教育福島0096号(1984年(S59)11月)-022page
昭和59年度
福島県視聴覚教育研究大会
ニューメディア時代の
視聴覚教育の原点を探る
第三十二回福島県視聴覚教育研究大会が十月二十二日(月)、会津若松市の行仁小学校など三会場で開催された。
最近の学校教育は、社会情勢の変化や情報化社会の進展とともに、指導内容の多様化にともない日々の指導方法の改善が強くさけばれています。

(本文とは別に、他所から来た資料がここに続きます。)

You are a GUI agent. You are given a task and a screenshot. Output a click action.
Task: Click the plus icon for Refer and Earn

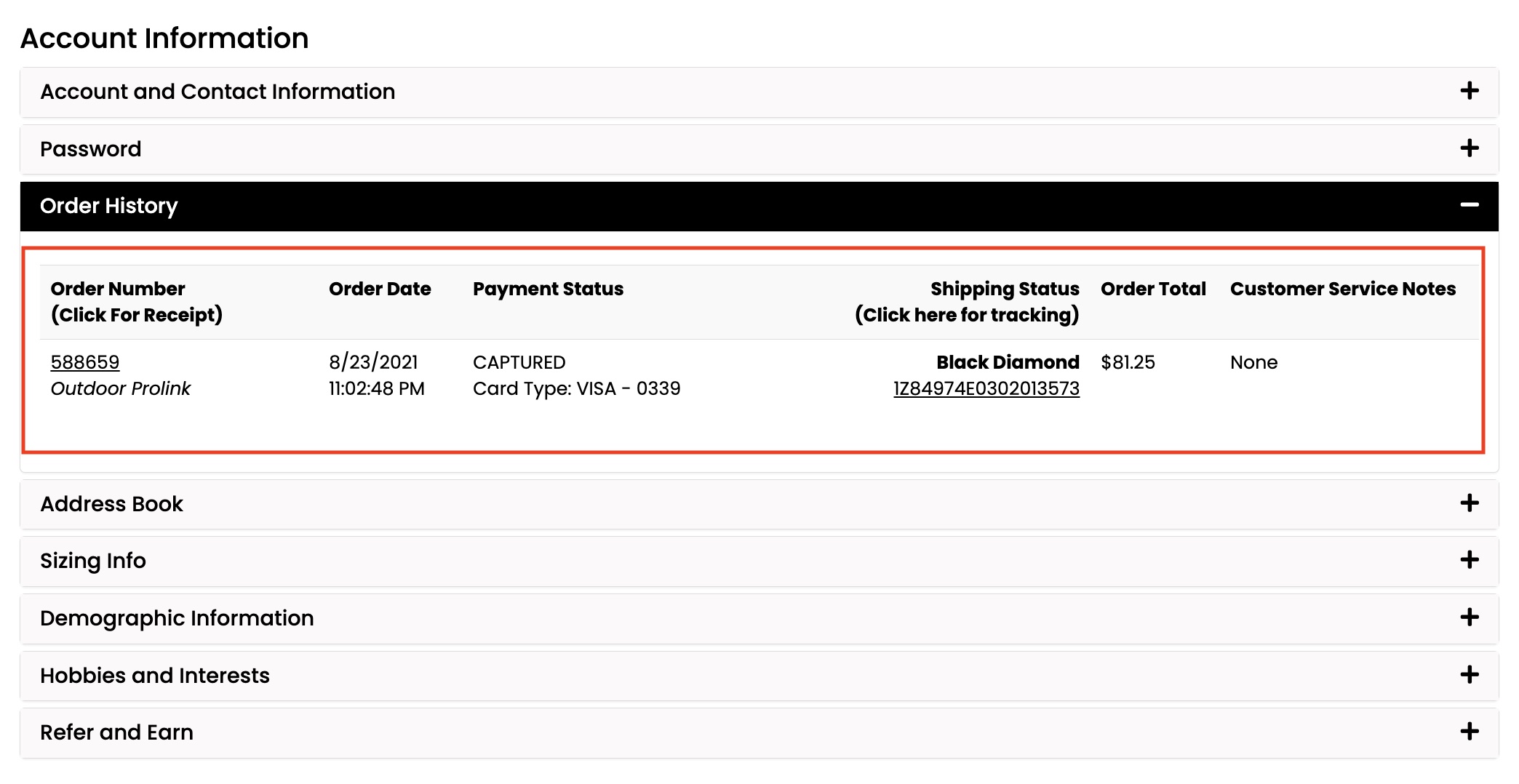pos(1470,732)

そうした時、視聴覚教材の活用は、幼児および児童、生徒の興味や関心を高め、主体的に学習に取り組み、指導内容を深めるのに最も適しています。
一、視聴覚教育研究大会の概要
(一)、研究主題
「豊かで確かな考えを育てるための視聴覚教育をどう進めればよいか」
(二)、各部会の研究主題と会場校
○幼稚園部会……白梅幼稚園
「日常の保育に視聴覚教材を生かすにはどのようにしたらよいか」
○小学校部会……行仁小学校
「学習意欲を高めるために、視聴覚教材や教育機器をどう活用すればよいか」−教育機器の活用による学習指導法の改善−
○中学校部会……一箕中学校
「効率を高める授業の展開」−教育機器の効果的な活用−
(三)、公開保育および公開授業
幼稚園部会では、OHPとVTRを利用して、四歳児と五歳児の保育状況が公開されました。

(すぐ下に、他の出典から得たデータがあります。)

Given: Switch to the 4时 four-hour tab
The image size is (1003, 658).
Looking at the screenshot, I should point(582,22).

また、小学校部会では、算数と社会科について、問題意識や学習意欲を高めるため、教育機器をどう活用したらよいかという観点から授業が公開されました。
中学校部会は、全教科にわたり教育機器を利用した学習活動が公開されました。
(四)、研究協議
各部会ごと、問題提起者から視聴覚教育の実践例が発表され、それにもとづき活発に、次のような意見が交換されました。
○視聴覚教材の特性をどう授業に生かすか。
○何を、いつ、どんな場面で、どんな形で使用すれば、より効果があるのか。
○いつでも、どこでも、だれもが、ごくあたりまえに使えるようにするにはどうしたらよいか。
○視聴覚教材の整備をはかるにはどうしたらよいか。
○どこで、どんな評価をするのが望ましいのか。
(五)、講演
全国視聴覚教育連盟事務局長の関口勇先生が「視聴覚教育の進め方」というテーマで講演されました。
先生は、視聴覚教育とは、事実に即してものをみることであり、知的好奇心をよびおこし、学習を深化させるための素材提供として重要であることを力説し、OHPやスライド、VTRなどの使用をぜひ広めてほしいと訴えました。
二、視聴覚教育の今後
近年、ニューメディア時代といわれ、新しい情報伝達システムが次から次へと開発されています。しかし、視聴覚教育の原点は、自分で考え、自分で判断し結論をだすことで、いわば「みる、聞く、考える」ことです。この原点をしっかりおさえて発展させねばなりません。また、どんなにすばらしい情報システムが開発されても、それは人間の働きかけによって機械が使用されるものであり、主体生が失われないよう配慮する必要があります。さらに、学習内容をしっかり把握し、選択した情報を教材としてとり入れれば、ますます視聴覚教育が発展するものと思います。